WORK TO BE COMPLETED —
Return each line of the items below that contains the word **"bold"**, and treat uppercase and lowercase letters as different.
** START **
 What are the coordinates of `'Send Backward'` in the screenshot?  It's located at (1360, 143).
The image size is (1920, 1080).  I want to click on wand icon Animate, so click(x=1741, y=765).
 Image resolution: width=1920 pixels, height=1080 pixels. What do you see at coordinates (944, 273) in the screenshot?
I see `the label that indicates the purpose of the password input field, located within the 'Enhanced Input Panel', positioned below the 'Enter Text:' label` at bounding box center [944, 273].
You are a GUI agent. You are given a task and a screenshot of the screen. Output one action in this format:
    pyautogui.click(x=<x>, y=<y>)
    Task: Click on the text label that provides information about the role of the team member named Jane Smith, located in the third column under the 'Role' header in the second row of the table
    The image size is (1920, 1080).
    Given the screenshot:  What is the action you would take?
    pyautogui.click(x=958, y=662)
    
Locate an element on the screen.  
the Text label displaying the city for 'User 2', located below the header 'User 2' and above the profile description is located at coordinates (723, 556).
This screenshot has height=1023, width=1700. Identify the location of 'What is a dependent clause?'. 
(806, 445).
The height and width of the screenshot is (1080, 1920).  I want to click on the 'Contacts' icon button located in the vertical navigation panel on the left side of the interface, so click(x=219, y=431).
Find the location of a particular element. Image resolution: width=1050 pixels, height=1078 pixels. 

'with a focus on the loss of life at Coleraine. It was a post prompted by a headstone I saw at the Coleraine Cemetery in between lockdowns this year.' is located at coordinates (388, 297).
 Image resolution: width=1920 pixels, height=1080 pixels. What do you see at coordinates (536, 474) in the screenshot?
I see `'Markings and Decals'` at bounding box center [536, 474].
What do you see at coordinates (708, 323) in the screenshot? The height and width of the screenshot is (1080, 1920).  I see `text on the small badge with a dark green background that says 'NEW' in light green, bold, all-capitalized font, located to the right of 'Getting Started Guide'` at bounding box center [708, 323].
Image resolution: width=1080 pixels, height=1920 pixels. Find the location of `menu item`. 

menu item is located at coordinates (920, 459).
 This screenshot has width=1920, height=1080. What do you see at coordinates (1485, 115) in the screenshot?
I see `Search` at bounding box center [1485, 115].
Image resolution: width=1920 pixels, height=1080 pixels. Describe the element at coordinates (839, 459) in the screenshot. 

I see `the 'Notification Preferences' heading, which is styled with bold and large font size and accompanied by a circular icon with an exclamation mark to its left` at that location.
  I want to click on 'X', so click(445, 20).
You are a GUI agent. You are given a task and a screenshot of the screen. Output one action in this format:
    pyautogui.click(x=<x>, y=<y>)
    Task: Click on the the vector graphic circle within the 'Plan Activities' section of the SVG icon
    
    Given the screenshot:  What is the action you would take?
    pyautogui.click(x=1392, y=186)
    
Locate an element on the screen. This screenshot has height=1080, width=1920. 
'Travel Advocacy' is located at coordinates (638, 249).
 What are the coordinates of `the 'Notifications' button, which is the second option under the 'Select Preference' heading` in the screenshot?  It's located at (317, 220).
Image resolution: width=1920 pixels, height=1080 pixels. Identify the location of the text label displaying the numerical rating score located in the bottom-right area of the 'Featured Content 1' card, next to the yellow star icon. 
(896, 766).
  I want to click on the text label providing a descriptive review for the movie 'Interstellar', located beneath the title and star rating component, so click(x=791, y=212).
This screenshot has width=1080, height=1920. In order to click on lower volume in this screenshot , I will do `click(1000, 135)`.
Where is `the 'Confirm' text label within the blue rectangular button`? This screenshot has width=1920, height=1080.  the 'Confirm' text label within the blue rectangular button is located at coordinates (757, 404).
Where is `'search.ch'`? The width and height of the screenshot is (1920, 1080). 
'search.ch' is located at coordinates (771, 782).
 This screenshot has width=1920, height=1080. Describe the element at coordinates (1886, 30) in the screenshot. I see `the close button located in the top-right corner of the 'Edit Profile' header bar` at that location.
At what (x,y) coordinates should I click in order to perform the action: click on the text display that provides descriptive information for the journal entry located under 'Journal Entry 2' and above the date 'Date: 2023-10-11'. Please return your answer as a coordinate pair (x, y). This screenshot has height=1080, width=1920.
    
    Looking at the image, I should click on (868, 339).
** END **
OUTPUT OF THE TASK —
What do you see at coordinates (708, 323) in the screenshot? The height and width of the screenshot is (1080, 1920).  I see `text on the small badge with a dark green background that says 'NEW' in light green, bold, all-capitalized font, located to the right of 'Getting Started Guide'` at bounding box center [708, 323].
I see `the 'Notification Preferences' heading, which is styled with bold and large font size and accompanied by a circular icon with an exclamation mark to its left` at that location.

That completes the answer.